--- start Excerpt provided ---
Recently, a junior high school in Bloomington, Ill., was put on lockdown because of threats over social media. Two Illinois State University students reported seeing people wearing clown masks sitting in their cars. There have been many more reported sightings in Central Illinois in the past two months.

A school in Connecticut has gone as far as to ban wearing a clown costume because it is seen as a symbol of terrorism. Students from Penn State have been known to go what they call clown hunting, where groups of students chase and assault people dressed as clowns in the interest of public safety.

Police agencies around the country say it is getting harder for them to find the actual culprits because of the numerous false reports, as well as teenagers dressing up as clowns to prank people, that have happened since the media started showing clown terrorism.

Law enforcement across the nation is strengthening security and increasing patrols. Police aren’t only worried about the increasing amount of clown reports; they are also worried about citizens taking the law into their own hands, like the aforementioned clown-hunters on college campuses.

William Colbrook, chief of Parkland’s Public Safety, stated his belief that we should not be afraid of these clowns.

“From the information that I have read in commercial media and law enforcement intelligence briefings, there is little truth that persons dressed in clown masks have done much harm to individuals,” Colbrook said. “There are documented cases of persons wearing clown masks in order to create a stir in their community or even to intentionally alarm people. In some of those cases, when these individuals are located, they have been arrested and charged.  Locally, there have not been any verified cases of people wearing clown masks.”

There exists a hypothesis that these clown sightings are all a hoax used to advertise Stephen King’s horror novel “It” that is in the process of being adapted into a major motion picture for a second time.

Even if this were true, there are copycats taking things to the level of illegality. They are chasing people with weapons, threatening people, following people to their homes, and terrorizing communities.
--- end Excerpt provided ---
Short exercise A:
Answer these questions using the article on clown sightings:
(i) In what city was a junior high school put on lockdown?
(ii) What did a school in Connecticut ban?
(iii) What job does William Colbrook hold?
Short exercise B:
From the article on clown sightings, list every action it says the copycats are taking.
The entries after this text have nothing to do with it.
--- start Extracted records ---
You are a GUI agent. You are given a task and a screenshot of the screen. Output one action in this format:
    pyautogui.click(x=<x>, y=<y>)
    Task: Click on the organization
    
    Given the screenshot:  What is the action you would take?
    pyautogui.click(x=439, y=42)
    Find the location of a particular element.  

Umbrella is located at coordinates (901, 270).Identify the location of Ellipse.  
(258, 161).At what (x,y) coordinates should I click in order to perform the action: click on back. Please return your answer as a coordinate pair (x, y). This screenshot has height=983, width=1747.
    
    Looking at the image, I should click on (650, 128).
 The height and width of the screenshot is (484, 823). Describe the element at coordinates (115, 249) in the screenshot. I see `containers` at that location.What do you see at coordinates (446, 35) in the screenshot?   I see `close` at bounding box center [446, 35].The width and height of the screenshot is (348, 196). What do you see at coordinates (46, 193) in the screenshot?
--- end Extracted records ---
Exercise answer A:
(i) Bloomington, Ill.
(ii) Wearing a clown costume
(iii) Chief of Parkland's Public Safety

Exercise answer B:
- Chasing people with weapons
- Threatening people
- Following people to their homes
- Terrorizing communities